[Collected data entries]
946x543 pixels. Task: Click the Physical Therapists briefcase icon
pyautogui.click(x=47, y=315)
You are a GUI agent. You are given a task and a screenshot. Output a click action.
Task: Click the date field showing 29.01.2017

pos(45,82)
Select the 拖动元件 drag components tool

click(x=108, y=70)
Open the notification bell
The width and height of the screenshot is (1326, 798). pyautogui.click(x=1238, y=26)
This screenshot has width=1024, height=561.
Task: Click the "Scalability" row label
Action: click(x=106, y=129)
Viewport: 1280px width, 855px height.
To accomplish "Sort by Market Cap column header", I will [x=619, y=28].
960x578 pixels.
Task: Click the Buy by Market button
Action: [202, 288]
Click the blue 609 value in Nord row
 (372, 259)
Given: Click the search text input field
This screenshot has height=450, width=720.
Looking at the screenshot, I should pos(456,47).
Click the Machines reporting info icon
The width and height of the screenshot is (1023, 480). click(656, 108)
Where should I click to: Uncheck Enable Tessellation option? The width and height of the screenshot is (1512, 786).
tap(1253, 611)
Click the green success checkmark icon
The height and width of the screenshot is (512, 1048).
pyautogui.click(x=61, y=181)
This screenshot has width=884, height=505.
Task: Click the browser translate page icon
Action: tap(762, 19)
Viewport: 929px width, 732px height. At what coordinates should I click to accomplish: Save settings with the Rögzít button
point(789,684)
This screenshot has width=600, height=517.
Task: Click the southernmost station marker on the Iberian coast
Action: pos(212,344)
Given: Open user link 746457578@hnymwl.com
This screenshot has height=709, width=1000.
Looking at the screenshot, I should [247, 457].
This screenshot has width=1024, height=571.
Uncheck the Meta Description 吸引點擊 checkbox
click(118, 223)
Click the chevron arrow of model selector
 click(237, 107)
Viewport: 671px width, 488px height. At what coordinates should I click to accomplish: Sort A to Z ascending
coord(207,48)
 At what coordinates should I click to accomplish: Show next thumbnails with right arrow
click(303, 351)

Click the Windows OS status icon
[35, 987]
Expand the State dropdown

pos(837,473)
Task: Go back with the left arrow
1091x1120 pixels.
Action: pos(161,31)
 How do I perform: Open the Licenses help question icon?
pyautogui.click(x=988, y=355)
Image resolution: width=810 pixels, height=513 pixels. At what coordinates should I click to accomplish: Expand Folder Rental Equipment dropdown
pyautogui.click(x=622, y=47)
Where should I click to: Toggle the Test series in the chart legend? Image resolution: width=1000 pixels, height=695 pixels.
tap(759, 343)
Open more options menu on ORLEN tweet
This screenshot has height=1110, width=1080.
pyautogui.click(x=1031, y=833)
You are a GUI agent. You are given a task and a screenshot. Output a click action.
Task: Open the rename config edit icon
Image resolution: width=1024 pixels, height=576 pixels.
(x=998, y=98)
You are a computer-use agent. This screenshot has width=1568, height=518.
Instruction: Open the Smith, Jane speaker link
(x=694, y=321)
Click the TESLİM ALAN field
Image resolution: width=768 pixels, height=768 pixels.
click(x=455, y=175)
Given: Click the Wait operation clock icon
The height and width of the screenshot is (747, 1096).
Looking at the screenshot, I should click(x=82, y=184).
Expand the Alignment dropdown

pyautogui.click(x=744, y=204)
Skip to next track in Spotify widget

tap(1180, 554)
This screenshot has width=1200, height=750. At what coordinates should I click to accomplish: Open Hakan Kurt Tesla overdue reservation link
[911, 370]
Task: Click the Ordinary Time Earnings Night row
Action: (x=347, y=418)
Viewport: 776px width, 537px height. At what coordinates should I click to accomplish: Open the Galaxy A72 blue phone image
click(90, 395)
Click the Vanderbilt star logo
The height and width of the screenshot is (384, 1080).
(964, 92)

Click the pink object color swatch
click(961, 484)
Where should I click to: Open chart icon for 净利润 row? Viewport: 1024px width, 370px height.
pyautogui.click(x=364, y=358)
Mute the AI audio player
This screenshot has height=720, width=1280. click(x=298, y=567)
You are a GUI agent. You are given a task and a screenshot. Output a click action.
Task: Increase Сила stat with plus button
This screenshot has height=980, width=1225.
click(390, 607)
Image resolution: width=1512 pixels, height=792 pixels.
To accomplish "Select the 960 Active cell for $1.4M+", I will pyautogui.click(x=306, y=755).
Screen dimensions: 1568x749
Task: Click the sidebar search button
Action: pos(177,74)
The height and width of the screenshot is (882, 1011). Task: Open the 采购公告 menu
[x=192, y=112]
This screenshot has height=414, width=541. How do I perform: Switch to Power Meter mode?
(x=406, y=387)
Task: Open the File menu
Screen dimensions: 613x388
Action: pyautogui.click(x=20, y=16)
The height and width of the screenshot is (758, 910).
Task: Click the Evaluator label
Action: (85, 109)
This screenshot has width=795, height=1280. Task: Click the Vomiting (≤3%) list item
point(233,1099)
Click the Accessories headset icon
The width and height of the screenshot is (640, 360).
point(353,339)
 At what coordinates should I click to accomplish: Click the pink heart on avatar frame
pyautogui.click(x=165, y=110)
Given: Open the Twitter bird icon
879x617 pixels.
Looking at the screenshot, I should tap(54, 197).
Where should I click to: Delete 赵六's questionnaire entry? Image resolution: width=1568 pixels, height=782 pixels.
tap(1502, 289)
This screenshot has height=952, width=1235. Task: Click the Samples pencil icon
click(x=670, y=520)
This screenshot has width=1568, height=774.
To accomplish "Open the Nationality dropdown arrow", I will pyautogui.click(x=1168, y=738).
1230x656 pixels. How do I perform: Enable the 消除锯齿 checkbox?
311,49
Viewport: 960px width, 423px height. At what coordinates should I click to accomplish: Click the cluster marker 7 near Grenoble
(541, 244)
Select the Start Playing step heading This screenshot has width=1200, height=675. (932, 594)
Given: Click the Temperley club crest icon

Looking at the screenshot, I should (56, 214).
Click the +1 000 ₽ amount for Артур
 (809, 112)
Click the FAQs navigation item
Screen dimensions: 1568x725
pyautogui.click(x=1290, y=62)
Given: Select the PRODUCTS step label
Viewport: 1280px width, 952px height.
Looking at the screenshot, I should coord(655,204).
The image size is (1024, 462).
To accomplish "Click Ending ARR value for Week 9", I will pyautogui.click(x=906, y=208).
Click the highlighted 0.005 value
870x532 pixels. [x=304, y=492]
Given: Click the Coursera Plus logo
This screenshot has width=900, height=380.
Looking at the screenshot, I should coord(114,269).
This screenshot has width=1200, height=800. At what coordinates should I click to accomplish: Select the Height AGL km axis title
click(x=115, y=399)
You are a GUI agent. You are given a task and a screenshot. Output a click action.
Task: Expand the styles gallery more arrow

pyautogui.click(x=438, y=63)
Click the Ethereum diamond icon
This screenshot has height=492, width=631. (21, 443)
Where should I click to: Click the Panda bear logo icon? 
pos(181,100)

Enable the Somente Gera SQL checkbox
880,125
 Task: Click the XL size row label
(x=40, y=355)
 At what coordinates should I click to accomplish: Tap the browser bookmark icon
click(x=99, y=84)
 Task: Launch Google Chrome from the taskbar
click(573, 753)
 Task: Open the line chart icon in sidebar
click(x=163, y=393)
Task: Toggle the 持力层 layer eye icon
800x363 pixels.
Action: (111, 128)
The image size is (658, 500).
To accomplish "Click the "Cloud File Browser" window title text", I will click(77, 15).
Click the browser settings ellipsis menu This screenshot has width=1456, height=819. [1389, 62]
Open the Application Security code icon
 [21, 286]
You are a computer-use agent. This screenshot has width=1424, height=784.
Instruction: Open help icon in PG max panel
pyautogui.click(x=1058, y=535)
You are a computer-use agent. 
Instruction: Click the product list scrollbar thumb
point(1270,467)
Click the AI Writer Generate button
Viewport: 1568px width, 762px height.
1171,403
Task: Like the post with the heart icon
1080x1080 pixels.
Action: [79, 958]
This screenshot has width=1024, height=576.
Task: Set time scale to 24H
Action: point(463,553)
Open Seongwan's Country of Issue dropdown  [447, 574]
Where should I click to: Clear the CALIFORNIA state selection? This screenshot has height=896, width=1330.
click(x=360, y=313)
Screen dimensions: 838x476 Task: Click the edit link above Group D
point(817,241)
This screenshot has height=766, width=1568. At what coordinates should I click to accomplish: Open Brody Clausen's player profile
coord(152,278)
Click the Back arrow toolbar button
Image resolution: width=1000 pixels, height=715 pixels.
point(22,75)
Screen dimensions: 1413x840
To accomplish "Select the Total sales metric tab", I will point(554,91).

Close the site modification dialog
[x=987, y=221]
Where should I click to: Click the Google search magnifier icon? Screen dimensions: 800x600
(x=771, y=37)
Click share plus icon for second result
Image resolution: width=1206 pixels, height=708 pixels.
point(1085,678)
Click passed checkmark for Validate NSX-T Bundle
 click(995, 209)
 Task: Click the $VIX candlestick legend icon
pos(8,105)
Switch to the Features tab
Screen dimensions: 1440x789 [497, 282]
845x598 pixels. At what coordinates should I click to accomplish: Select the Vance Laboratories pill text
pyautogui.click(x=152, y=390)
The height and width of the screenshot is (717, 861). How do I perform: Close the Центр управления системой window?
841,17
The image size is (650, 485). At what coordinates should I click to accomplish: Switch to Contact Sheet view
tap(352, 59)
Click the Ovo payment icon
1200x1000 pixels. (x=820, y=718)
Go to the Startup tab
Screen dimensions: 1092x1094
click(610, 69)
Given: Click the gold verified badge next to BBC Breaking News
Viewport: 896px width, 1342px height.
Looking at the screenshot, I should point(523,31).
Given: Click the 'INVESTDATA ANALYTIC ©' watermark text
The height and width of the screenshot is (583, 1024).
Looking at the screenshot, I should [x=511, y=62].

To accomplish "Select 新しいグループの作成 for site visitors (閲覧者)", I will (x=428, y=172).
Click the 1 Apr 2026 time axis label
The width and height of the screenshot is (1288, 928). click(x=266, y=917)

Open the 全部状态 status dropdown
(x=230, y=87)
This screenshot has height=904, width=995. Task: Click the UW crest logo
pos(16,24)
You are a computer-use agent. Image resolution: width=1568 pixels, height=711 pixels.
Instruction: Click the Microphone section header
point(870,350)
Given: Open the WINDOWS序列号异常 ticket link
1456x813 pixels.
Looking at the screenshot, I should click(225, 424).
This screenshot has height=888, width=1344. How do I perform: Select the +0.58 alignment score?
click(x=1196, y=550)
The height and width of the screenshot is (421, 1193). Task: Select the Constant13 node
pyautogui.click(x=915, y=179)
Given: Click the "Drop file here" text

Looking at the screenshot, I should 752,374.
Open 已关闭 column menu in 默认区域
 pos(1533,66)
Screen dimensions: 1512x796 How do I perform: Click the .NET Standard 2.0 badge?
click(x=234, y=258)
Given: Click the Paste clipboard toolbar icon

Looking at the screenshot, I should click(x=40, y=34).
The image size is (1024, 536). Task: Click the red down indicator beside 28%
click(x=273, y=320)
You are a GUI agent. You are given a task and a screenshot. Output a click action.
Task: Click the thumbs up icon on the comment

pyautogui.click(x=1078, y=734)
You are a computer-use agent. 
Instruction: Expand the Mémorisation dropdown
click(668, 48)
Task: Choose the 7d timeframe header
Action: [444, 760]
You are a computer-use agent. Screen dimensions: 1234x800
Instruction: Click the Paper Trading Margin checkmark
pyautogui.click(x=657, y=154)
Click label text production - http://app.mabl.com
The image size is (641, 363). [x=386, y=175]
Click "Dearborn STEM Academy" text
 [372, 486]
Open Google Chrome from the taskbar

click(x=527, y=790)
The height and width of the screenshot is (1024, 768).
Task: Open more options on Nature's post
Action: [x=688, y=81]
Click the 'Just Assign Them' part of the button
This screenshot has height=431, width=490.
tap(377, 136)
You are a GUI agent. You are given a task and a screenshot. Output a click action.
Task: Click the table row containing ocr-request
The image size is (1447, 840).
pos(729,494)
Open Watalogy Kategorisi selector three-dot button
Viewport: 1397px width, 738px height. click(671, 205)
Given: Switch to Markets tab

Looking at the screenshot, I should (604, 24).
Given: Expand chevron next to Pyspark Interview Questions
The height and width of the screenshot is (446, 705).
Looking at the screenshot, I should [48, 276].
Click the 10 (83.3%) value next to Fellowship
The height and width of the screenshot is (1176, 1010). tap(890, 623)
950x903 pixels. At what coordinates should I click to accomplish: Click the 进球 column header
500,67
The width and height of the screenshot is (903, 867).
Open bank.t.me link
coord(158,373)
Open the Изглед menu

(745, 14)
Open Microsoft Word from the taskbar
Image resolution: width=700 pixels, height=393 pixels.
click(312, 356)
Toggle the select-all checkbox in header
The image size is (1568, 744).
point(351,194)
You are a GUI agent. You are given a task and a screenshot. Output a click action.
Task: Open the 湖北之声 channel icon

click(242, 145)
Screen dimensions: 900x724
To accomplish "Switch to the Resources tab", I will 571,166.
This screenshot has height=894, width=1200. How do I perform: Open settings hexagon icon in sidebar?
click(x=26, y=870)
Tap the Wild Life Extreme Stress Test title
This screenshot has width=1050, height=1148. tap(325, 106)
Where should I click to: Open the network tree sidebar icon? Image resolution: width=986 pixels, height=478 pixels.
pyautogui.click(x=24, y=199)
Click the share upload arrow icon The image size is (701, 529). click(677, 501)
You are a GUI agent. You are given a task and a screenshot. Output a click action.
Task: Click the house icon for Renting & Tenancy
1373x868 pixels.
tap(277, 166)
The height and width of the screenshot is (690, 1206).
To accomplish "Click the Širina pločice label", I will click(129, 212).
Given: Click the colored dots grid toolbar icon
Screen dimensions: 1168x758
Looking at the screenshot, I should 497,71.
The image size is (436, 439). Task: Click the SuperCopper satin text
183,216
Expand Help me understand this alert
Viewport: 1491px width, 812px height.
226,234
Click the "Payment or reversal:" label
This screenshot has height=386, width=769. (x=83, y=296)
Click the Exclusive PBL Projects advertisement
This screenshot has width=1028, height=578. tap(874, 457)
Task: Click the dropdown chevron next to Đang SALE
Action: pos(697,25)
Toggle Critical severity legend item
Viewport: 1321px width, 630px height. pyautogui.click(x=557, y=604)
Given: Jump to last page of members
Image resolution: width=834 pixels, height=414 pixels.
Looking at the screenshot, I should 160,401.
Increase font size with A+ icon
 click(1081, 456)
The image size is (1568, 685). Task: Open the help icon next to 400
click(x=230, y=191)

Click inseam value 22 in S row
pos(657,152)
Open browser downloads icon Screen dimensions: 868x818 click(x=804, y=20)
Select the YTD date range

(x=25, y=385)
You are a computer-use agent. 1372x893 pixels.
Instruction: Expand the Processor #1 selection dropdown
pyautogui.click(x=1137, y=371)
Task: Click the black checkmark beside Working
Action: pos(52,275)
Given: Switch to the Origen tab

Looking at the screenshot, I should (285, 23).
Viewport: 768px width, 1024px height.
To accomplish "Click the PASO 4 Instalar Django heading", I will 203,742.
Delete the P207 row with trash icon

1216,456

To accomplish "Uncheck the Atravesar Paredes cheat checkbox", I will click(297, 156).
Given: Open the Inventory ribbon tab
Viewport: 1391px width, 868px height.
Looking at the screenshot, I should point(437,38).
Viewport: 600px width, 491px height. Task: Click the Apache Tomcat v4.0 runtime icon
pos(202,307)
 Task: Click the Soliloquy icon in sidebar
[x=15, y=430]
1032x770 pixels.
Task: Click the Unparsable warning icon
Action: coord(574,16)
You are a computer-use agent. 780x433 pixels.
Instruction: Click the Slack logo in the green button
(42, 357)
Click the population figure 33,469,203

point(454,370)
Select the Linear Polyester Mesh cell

THE TASK. Please copy the lines above from the line with "Instruction: Click the product" up to and including the line with "Task: Like the post with the heart icon", exactly as written and with nothing else.

EXERCISE ANSWER.
Instruction: Click the product list scrollbar thumb
point(1270,467)
Click the AI Writer Generate button
Viewport: 1568px width, 762px height.
1171,403
Task: Like the post with the heart icon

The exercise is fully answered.